Зато когда явилась некая дама-любительница со стороны, рассказала, что пишет книгу, кажется о русском портрете, и попросила о творческой помощи, ей жестко объяснили, что рассчитывать на таковую могут лишь члены союза. Долго несчастная не могла достучаться до наших сердец, а дело-то оказалось проще пареной репы: ей были не деньги нужны, а совет. Она — единственная из всех нас — думала, что помощь не денежная, а именно творческая…

Евгений Федорович Ковтун, постоянно, с небольшими перерывами, заседавший в бюро, — как и Всеволод Николаевич — фигура не только колоритная, но, я бы сказал, историческая.

Знаток и профессионал высочайшего полета. И все же временами казалось: независимость суждений и свобода мысли, постоянно и настойчиво утверждаемые, были для него едва ли менее важными, чем сама профессия. Он был мрачно хорош собой (из тех, про которых говорят, что у них есть только профиль), острый, угловатый. Одевался затрапезно, но казался если не элегантным, то эффектным. Люди такого толка, даже богатея, на одежду достаток не распространяют, полагая это дурным тоном. До последних своих дней, получив вполне официальное, даже европейское признание, забыв о нужде, он сохранил верность своему образу. Впрочем, тогда о достатке Евгению Федоровичу думать не приходилось.

Его чуть даже орлиное лицо, казалось, постоянно сохраняет выражение брезгливой усталости от всеобщего постыдного конформизма. С оттенком уважения относился он только к Всеволоду Николаевичу Петрову, остальных, вовсе того не скрывая, презирал самым натуральным образом и снисходил лишь к очень молодым, не испорченным еще, как он полагал, коллегам.

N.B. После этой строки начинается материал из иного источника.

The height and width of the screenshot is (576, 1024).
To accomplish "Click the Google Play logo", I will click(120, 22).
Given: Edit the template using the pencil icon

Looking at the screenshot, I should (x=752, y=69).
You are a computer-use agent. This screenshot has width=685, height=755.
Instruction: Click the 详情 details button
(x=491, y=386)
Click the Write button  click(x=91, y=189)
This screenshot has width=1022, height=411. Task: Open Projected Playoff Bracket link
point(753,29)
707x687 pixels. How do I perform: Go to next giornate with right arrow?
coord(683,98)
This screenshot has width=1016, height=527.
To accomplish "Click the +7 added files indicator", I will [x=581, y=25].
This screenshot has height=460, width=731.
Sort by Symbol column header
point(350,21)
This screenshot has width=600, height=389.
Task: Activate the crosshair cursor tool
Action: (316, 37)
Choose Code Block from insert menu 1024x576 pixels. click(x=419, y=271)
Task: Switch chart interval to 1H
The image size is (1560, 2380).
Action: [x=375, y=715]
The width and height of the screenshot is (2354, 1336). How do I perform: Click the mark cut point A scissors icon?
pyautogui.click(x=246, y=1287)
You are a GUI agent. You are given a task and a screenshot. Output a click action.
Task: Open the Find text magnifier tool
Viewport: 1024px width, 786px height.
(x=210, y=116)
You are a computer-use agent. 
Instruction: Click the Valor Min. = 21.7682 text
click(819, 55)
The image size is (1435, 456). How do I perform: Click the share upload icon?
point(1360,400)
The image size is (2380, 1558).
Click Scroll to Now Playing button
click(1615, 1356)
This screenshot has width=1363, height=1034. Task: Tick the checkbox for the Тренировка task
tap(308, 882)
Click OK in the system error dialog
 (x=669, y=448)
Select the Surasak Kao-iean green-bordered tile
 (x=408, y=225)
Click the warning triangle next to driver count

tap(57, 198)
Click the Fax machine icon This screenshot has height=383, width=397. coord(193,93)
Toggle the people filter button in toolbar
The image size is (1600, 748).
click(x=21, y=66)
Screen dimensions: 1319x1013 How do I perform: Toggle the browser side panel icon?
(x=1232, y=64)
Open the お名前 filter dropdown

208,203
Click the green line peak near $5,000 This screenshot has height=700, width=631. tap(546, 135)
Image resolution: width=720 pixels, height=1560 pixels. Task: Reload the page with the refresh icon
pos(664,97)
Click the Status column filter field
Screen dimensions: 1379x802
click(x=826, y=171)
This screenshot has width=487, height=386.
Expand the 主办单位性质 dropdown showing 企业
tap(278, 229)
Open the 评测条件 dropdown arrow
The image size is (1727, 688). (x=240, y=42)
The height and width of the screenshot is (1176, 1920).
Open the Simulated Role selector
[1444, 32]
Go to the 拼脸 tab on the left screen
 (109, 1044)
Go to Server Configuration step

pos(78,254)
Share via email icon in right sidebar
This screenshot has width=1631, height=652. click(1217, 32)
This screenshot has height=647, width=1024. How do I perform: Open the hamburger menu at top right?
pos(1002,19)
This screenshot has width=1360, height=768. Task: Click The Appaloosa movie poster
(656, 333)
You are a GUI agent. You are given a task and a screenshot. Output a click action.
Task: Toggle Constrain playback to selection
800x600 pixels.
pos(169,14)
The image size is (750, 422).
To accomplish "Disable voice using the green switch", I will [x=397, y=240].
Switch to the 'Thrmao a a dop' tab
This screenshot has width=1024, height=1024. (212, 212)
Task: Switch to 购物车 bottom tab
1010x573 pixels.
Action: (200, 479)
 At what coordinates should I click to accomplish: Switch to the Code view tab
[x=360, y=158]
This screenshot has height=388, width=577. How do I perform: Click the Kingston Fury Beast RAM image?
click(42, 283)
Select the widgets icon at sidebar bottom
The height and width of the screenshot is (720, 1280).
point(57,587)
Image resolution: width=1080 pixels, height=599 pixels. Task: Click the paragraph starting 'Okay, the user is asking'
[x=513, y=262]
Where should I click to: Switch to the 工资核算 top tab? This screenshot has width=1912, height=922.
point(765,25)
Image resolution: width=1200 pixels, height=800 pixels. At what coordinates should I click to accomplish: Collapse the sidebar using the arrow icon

Трудно было поверить, что Евгений Федорович служит в государственном учреждении (всю жизнь, до самой смерти, проработал он в отделе гравюр Русского музея), как он там удержался — отчасти загадка. Тогдашний директор музея Василий Алексеевич Пушкарев был персонажем куда как трифоновским, подлинным героем пятидесятых. После демобилизации его — партийца и потенциального идеологического лидера — зачислили в аспирантуру академии, имея в виду, что готовят именно директора для Русского музея. После защиты диссертации он почти не писал, только предисловия к официальным альбомам. Исповедовал достаточно реакционные взгляды и, если верить рассказам сотрудников, не стесняясь, говорил: «В Русском музее должны работать только русские люди». В Союзе художников бичевал формалистов и кадил соцреализму.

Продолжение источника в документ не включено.